In other words, things are looking up again after the 0-3-1 stretch that left the Giants on the edge of the wild-card race. Shaving is easy. Looking in the mirror to find on-field changes is not.
“Winning this game or losing this game didn’t mean a guarantee for the playoffs, but it just gives us opportunity and that’s all you want,” safety Julian Love said in a jubilant postgame locker room. “[Eighty-seven] is better than zero percent. We are going to stay consistent and stay locked in.”
Here’s what’s already clinched: The Giants’ first non-losing season since 2016, which represents a significant step forward in Daboll’s first season after the Giants matched the Jets for the worst five-year record in the league (22-59) from 2017-21. They occupy the No. 6 seed in the NFC playoffs entering Week 16, with a one-game lead (plus the tiebreaker) over the Commanders and a 1 ¹/₂-game lead over the Seahawks and Lions.
“The significance of this win was — I know it’s boring — was it’s a division game,” Daboll said. “I’m not focused on what it means: We’re 8-5-1 and we went 1-0 this week. There are a lot of guys who contributed to the outcome of the game with big plays in critical times, and that’s what we’re going to need going forward.”
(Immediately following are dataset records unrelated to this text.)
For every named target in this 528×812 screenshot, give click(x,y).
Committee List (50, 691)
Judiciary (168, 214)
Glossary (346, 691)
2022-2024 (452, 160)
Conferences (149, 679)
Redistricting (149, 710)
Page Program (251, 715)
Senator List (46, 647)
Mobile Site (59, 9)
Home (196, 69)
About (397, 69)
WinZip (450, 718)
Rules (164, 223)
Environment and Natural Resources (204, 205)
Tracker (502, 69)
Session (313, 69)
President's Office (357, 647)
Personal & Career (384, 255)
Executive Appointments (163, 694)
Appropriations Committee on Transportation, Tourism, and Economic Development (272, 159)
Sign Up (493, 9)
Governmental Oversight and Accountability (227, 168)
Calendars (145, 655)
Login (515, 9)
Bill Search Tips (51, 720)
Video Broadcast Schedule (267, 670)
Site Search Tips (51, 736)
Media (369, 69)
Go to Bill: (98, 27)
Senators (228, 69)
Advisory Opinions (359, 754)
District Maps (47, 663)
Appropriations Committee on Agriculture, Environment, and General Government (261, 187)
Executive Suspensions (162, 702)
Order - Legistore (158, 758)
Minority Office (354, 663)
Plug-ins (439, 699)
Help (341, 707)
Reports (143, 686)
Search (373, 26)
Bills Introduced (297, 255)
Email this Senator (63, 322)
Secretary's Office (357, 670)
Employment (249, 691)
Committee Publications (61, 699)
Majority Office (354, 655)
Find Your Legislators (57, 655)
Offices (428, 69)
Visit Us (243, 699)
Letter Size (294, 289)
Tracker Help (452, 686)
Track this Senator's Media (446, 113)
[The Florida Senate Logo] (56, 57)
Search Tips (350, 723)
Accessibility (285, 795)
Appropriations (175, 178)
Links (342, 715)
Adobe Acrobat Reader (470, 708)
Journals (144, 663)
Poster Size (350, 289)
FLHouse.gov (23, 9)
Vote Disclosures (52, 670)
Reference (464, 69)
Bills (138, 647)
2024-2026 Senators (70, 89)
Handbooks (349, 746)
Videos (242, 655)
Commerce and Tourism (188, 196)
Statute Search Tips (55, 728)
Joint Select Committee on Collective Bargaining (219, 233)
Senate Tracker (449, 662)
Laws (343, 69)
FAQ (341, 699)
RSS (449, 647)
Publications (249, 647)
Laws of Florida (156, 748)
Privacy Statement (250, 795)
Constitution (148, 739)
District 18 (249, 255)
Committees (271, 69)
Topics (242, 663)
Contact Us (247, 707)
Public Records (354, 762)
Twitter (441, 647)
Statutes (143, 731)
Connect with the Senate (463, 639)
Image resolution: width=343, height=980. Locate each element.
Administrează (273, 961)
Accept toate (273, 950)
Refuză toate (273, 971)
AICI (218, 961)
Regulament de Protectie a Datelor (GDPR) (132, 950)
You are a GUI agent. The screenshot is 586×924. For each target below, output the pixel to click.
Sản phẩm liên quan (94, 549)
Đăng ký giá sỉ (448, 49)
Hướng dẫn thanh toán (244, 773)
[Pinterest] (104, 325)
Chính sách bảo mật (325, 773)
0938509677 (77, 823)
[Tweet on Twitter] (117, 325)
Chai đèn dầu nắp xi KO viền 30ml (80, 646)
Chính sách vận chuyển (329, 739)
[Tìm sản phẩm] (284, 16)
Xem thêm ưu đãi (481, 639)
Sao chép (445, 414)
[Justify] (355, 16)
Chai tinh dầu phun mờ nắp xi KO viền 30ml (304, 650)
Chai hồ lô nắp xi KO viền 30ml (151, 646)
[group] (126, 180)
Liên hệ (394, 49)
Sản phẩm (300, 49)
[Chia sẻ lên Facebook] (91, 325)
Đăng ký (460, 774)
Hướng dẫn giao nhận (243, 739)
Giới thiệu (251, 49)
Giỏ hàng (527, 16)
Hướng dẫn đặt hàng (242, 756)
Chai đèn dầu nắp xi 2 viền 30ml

Even if Daboll can’t — or won’t — see through the forest, others can.
“It’s been a lot of ups and downs throughout the past couple years,” running back Saquon Barkley said. “What does it really mean? It means we give ourselves a better chance of accomplishing our goals. … We knew what we were capable of doing and we put ourselves in the driver’s seat to control our own destiny.”
The Giants (11) and Vikings (10) have played the most one-score games in the league — the most close shaves, if you will — so Saturday’s matchup figures to come down the wire. Any advantage helps, so quarterback Daniel Jones told Daboll that he has to keep the new look.
“Not really sure that really makes a difference, but you try to change it up,” Daboll said, agreeing it stays. “There’s a lot of skin underneath that beard, but so be it.”
In New York football facial hair lore, another plucky underdog — the 1968 Jets — had a core of players who sported mustaches and goatees until clinching a division title. Joe Namath kept his Fu Manchu until he was paid a reported $10,000 by a sponsor to shave — and it didn’t change his good vibes on the way to Super Bowl III.
Only 15 of the Giants’ 53 active players — four starters — have playoff experience. It didn’t look that way against the Commanders.
“We knew it wasn’t technically a playoff game, but in a way it did feel like one,” said defensive tackle Leonard Williams, who is searching for his first playoff trip during an eight-year career. “We fought like it was one, and I’m proud of the team for doing that.”